== Task prompt ==
Copy every line of the records below that holds the word "step".

[Stored entries]

- - - - -

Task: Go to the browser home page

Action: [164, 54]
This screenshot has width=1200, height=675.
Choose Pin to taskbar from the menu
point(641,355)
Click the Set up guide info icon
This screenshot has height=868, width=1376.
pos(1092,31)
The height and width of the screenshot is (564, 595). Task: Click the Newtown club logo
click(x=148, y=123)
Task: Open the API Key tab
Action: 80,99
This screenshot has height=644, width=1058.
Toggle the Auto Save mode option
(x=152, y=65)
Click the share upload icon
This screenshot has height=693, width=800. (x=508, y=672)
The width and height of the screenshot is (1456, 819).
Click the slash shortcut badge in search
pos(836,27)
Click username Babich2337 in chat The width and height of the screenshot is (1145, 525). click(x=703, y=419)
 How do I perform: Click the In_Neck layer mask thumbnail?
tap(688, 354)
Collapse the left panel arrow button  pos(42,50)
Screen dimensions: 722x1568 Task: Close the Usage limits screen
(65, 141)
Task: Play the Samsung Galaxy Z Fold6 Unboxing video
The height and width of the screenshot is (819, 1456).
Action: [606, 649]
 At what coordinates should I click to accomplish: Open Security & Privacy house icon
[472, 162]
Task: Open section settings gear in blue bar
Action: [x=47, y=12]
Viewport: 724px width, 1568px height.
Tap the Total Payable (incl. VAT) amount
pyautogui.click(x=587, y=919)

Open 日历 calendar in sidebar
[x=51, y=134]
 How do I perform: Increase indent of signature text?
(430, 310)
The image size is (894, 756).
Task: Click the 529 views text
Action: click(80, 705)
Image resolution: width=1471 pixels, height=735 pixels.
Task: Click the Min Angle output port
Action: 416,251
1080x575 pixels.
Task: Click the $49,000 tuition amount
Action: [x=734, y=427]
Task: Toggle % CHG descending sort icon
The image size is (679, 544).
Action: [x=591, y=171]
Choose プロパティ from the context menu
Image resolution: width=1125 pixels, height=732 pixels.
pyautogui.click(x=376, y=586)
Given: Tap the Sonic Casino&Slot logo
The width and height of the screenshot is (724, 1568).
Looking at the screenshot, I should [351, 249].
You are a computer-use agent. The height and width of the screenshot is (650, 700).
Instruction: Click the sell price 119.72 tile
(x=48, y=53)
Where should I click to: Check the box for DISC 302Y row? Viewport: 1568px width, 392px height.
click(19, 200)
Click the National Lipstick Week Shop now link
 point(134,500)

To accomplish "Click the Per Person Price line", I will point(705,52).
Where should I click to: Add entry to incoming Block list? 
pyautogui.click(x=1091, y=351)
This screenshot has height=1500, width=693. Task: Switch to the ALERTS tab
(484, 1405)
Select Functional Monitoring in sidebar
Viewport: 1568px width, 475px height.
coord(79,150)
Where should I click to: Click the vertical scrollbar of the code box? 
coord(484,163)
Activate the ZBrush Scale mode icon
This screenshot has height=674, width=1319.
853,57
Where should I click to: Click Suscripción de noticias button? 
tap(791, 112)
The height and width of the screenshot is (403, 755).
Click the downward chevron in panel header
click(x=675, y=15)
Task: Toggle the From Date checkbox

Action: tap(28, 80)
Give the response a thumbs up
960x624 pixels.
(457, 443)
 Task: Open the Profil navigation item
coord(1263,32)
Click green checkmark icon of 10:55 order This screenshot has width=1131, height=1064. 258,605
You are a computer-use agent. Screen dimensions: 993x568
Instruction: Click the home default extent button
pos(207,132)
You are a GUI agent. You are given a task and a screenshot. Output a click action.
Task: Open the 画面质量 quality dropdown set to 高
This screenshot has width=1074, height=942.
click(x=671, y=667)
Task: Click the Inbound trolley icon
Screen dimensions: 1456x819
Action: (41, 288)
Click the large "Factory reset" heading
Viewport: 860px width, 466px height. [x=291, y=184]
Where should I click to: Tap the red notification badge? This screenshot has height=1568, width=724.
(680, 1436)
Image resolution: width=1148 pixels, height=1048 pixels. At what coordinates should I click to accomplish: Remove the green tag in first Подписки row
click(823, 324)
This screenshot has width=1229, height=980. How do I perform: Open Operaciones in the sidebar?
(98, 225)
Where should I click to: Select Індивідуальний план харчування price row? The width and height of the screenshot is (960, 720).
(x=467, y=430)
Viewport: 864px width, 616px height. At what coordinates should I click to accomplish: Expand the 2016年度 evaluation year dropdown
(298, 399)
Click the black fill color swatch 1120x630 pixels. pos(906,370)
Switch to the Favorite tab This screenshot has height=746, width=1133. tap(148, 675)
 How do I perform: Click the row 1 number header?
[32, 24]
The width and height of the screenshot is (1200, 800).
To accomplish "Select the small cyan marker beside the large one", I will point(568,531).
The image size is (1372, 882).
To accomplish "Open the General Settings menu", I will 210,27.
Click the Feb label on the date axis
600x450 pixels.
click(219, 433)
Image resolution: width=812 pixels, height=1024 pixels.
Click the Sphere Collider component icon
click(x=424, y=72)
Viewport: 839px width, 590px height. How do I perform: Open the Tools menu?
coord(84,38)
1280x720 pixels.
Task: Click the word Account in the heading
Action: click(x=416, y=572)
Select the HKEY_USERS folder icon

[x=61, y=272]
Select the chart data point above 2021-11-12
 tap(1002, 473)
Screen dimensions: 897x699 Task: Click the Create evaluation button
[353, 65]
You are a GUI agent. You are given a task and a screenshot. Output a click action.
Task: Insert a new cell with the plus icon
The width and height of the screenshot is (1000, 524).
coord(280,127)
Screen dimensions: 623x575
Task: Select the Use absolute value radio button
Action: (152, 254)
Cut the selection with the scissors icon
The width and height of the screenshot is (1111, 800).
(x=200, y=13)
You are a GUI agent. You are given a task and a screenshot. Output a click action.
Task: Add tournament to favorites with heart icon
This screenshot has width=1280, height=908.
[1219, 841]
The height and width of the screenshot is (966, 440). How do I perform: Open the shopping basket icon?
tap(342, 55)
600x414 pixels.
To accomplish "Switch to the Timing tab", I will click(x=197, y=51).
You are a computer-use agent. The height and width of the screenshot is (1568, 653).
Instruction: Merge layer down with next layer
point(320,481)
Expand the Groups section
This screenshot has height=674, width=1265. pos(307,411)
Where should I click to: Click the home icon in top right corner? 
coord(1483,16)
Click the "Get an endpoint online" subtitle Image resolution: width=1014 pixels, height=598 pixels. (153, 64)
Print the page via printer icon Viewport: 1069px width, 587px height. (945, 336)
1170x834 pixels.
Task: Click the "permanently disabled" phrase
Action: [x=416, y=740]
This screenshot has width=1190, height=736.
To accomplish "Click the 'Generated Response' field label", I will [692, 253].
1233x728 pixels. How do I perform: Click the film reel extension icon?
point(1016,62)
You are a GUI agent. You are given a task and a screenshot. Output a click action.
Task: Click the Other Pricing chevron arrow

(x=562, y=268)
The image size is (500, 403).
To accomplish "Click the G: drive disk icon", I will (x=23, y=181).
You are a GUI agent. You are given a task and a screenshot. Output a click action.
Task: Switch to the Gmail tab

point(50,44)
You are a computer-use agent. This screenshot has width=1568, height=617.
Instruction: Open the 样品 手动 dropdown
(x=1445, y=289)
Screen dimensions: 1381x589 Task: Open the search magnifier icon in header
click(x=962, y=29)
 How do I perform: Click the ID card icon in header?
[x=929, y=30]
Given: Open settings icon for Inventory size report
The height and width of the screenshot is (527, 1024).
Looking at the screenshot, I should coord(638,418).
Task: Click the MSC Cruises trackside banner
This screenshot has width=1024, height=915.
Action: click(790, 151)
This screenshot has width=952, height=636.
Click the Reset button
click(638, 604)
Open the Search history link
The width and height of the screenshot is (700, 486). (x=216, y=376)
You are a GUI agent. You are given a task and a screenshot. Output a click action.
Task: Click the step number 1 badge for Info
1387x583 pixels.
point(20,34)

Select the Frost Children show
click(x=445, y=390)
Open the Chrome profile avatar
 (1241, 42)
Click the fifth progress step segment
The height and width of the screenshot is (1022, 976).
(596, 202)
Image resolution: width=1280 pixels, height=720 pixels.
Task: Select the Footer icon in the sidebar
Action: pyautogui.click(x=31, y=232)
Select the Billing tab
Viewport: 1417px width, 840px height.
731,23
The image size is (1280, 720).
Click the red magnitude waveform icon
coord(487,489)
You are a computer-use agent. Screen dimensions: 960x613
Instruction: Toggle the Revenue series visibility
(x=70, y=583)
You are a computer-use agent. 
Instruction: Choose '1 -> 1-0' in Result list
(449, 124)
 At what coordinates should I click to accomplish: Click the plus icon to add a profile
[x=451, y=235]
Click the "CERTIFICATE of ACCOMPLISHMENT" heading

- - - - -

== Task answer ==
Task: Click the step number 1 badge for Info
Click the fifth progress step segment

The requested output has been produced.